Aksi Massa Menolak Kenaikan SPP Diwarnai Pemukulan Seorang Mahasiswa

Rencana pihak Universitas Muhamadiyah Maluku Utara (UMMU), Ternate, untuk menaikan SPP mahasiswa, ditentang puluhan mahasiswa dengan menggelar aksi di gedung Rektorat Universitas pada senin (20/3/2011).

Sambil membagikan famplet dan membentangkan spanduk penolakan, juga mengibarkan bendera merah putih, massa yang tergabung dalam Forum Kajian Mahasiswa Teknik (FKMT-UMMU) Ternate juga meneriakkan yel-yel penolakan dan seruan bergabung pada mahasiswa lainnya.

Para mahasiswa mulai berkumpul di pintu gerbang kampus sejak pagi, sekitar pukul 07.00 WIT, lalu bergerak ke kantor Rektorat UMMM Ternate. Namun, belum juga berhasil merapat di depan rektorat, puluhan satpam Kampus dan staff pengajar berusaha menghadang barisan massa aksi. Akibatnya, mahasiswa saling dorong dengan Satpol PP dan para staff pengajar.

Dalam aksi dorong-dorongan itu, pembantu rektor I Universitas Muhammadiyah, Hasan Seknum, sempat melayangkan bogem mentah kepada seorang mahasiswa bernama Boy, tepat di bagian pelipisnya. Boy, mahasiswa teknik Unmu Ternate, mengalami luka lebam di pelipis kirinya tersebut.

Sesaat kemudian, pihak rektor Universitas Muhammadiyah, Kasman H. Ahmad, menyatakan bersedia membuka ruang dialog dengan massa mahasiswa. Dialog pun digelar antara perwakilan mahasiswa dan pihak rektorat.

Dalam dialog itu, mahasiswa langsung mempersoalkan keputusan rektorat untuk menaikkan biaya SPP bagi angkata 2009/2010. Menurut La Ode Tia, salah seorang perwakilan mahasiswa di Universitas Muhammadiyah, sekarang SPP untuk mahasiswa FISIP mencapai Rp875 ribu, sedangkan mahasiswa teknik diharuskan membayar Rp925 ribu.

Mahasiswa menuding kenaikan SPP ini sebagai gelagat yang menunjukkan bahwa kampus Universitas Muhammadiyah Ternate sedang menuju komersialisasi. “Jika terjadi komersialisasi pendidikan, maka orang-orang miskin tidak akan mendapatkan kesempatan mengenyam pendidikan di Universitas,” kata La Ode Tia.

Menentang Pungli

Selain mempersoalkan kenaikan biaya SPP, mahasiswa juga menyampaikan protes terkait maraknya pungutan liar oleh dosen. Diantara pungli yang ditarik dosen adalah kebutuhan laboratorium dan praktikum.

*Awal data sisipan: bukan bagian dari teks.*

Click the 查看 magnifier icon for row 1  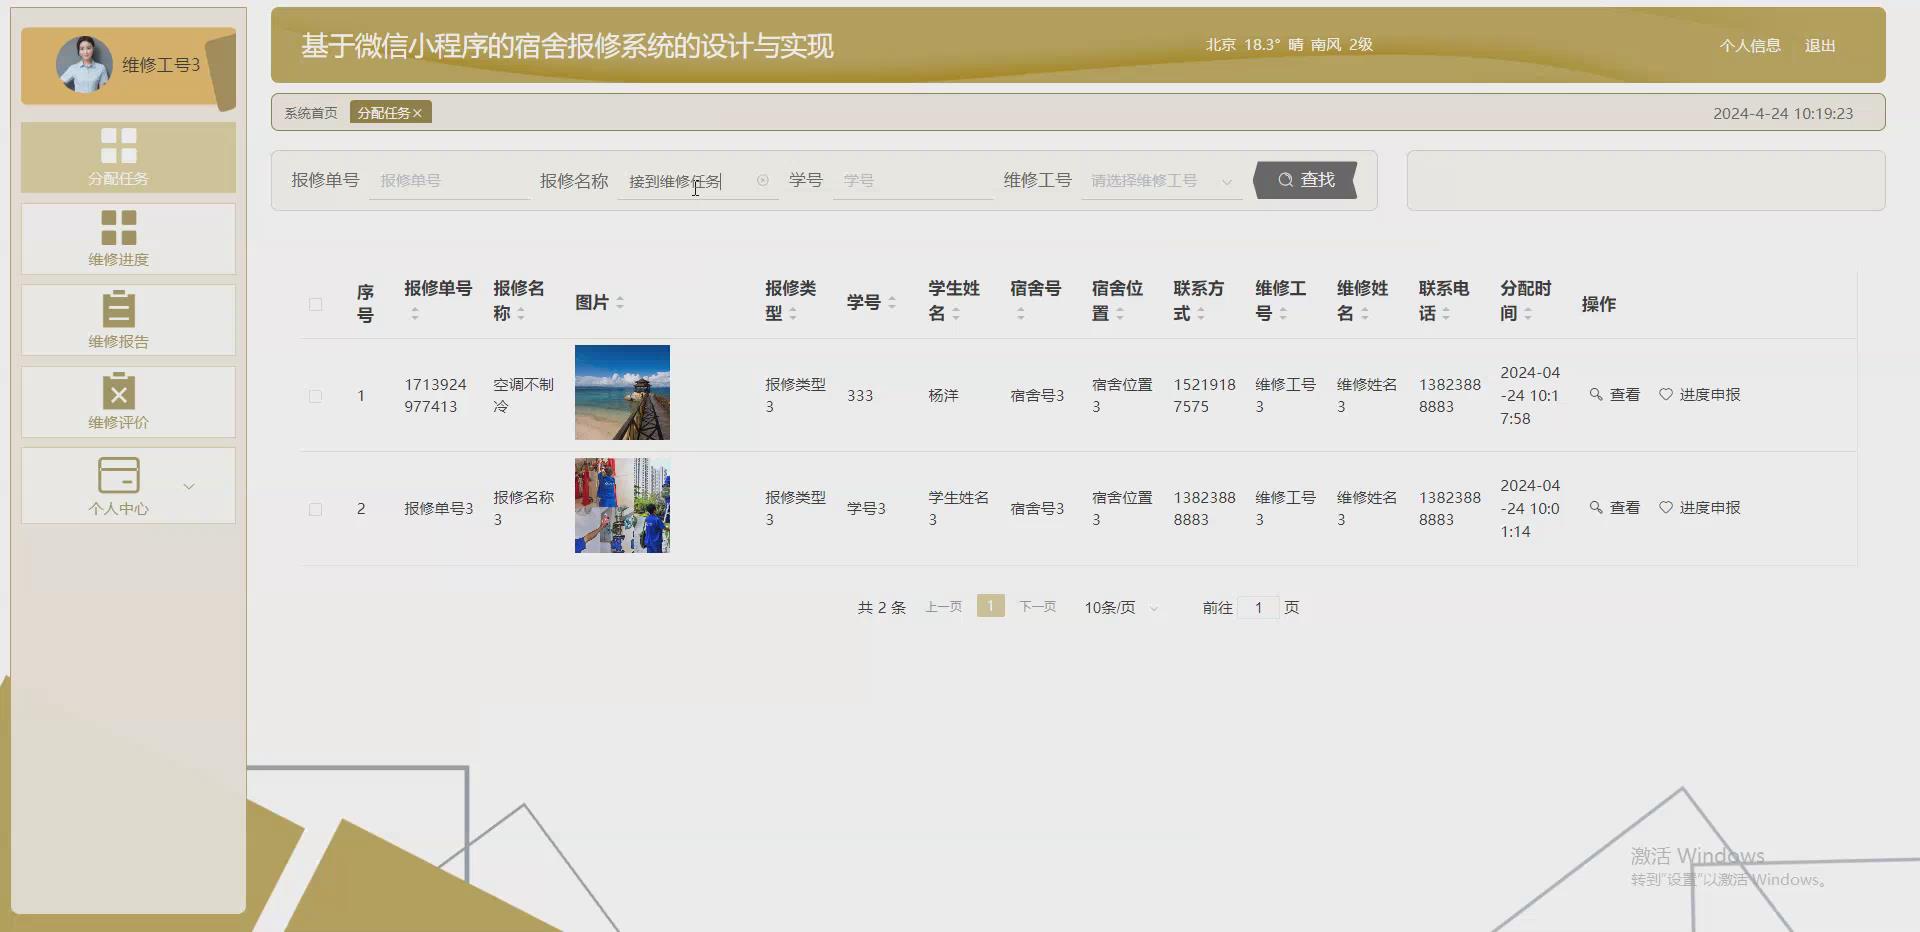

Untuk keperluan penggunaan laboratorium, pihak dosen menarik pungutan sebesar Rp250 ribu. Sedangkan untuk kebutuhan praktikum, mahasiswa diharuskan membayar Rp25 ribu per praktikum.

Masalah lain yang diangkat mahasiswa adalah minimnya perpustakaan, sehingga kurang menunjang proses perkuliahan.

Keaktifan tenaga pengajar juga dipersoalkan. Menurut pengakuan mahasiswa, rata-rata dosen menghadiri perkuliahan di bawah 30%, sedangkan dosen terbang dari kampus lain hanya mencari untung semata.

Di kampus Muhammadiyah ini, ada fasilitas internet yang sudah disiapkan, tetapi setiap mahasiswa harus merogoh Rp5 ribu rupiah untuk menggunakannya. “Uang pendaftaran untuk pemakai internet Rp25 ribu,” kata seorang mahasiswa.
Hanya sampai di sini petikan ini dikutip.